[Click-target listing]
------------------------

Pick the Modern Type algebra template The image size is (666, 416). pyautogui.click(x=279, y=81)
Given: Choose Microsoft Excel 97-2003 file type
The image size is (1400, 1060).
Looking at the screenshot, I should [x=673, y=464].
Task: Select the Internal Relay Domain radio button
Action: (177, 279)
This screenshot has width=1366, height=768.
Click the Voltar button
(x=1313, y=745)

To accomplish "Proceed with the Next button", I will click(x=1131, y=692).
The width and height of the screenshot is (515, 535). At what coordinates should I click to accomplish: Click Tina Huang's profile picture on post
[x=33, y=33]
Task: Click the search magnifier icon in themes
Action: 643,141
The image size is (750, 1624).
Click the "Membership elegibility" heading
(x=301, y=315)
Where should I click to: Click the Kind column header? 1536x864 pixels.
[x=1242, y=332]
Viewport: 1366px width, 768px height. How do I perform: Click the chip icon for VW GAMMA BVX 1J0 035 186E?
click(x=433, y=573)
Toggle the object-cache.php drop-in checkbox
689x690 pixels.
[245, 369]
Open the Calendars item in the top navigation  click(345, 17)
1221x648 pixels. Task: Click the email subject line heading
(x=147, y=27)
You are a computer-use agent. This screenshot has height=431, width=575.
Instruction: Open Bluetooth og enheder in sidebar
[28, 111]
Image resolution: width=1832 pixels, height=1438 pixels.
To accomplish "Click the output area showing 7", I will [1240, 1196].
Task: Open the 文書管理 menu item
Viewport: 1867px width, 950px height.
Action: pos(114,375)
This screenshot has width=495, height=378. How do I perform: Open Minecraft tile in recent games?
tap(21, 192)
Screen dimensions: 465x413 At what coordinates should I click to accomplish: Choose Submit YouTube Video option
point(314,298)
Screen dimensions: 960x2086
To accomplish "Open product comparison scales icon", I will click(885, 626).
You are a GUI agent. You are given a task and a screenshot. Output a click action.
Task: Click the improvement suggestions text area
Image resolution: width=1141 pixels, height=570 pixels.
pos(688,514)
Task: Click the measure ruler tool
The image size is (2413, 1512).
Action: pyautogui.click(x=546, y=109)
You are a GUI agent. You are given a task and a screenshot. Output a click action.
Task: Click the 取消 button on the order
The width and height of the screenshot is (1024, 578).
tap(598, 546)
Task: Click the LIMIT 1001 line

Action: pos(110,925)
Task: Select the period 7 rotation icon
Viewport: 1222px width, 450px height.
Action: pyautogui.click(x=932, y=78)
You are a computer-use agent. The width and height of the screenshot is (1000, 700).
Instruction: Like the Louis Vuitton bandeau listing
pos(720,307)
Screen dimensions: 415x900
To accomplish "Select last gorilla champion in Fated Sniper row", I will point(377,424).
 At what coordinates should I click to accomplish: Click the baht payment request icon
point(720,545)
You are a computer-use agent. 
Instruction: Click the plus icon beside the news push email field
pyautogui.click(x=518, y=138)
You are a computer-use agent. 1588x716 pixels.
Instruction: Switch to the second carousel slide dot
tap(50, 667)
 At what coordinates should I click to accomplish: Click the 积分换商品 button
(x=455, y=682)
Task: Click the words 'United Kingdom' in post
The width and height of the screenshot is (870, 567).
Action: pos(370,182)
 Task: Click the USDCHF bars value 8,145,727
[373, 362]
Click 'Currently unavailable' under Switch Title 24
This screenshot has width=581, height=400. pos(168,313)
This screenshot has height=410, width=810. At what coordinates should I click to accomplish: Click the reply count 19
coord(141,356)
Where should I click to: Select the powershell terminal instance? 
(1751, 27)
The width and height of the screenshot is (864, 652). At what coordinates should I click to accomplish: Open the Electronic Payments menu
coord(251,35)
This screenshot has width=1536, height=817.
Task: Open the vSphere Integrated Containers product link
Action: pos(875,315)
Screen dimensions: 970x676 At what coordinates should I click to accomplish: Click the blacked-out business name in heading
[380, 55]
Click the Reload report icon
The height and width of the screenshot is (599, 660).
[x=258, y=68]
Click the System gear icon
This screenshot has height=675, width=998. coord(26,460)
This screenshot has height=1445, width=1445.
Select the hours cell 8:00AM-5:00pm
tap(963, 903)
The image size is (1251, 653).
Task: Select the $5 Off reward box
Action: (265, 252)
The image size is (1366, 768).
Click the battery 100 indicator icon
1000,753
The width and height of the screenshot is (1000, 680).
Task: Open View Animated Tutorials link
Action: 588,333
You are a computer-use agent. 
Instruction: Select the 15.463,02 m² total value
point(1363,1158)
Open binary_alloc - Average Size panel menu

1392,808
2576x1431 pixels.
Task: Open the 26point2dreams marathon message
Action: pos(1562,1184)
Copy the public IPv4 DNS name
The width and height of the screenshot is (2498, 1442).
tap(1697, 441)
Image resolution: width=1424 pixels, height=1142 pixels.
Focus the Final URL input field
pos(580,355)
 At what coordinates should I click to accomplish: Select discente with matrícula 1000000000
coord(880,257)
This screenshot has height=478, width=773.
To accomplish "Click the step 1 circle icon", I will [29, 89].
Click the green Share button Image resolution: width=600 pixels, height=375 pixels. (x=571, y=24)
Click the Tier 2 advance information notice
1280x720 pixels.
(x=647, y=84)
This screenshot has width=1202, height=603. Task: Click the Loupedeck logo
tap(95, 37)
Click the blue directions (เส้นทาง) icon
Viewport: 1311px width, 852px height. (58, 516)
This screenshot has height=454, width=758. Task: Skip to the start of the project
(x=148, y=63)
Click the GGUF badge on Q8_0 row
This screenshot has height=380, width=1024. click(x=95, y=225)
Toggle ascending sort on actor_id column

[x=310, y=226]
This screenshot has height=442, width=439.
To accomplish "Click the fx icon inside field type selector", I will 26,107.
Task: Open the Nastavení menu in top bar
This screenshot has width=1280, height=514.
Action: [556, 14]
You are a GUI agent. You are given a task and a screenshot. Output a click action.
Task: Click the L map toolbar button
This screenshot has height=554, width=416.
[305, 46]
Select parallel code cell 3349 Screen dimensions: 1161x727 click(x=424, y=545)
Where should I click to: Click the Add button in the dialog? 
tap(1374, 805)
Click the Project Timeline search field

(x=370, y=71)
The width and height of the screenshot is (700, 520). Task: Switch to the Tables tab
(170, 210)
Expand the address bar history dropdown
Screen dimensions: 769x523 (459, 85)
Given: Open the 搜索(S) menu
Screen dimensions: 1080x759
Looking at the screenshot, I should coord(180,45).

------------------------

▸ Request
Arrange the stretch of the listing from the line containing "This screenshot has height=1445, width=1445." through the line containing "tap(1697, 441)" as a Markdown table. Use the columns Row and Line, and leave out blank lines.

▸ Task output
| Row | Line |
|---|---|
| 1 | This screenshot has height=1445, width=1445. |
| 2 | Select the hours cell 8:00AM-5:00pm |
| 3 | tap(963, 903) |
| 4 | The image size is (1251, 653). |
| 5 | Task: Select the $5 Off reward box |
| 6 | Action: (265, 252) |
| 7 | The image size is (1366, 768). |
| 8 | Click the battery 100 indicator icon |
| 9 | 1000,753 |
| 10 | The width and height of the screenshot is (1000, 680). |
| 11 | Task: Open View Animated Tutorials link |
| 12 | Action: 588,333 |
| 13 | You are a computer-use agent.  |
| 14 | Instruction: Select the 15.463,02 m² total value |
| 15 | point(1363,1158) |
| 16 | Open binary_alloc - Average Size panel menu |
| 17 | 1392,808 |
| 18 | 2576x1431 pixels. |
| 19 | Task: Open the 26point2dreams marathon message |
| 20 | Action: pos(1562,1184) |
| 21 | Copy the public IPv4 DNS name |
| 22 | The width and height of the screenshot is (2498, 1442). |
| 23 | tap(1697, 441) |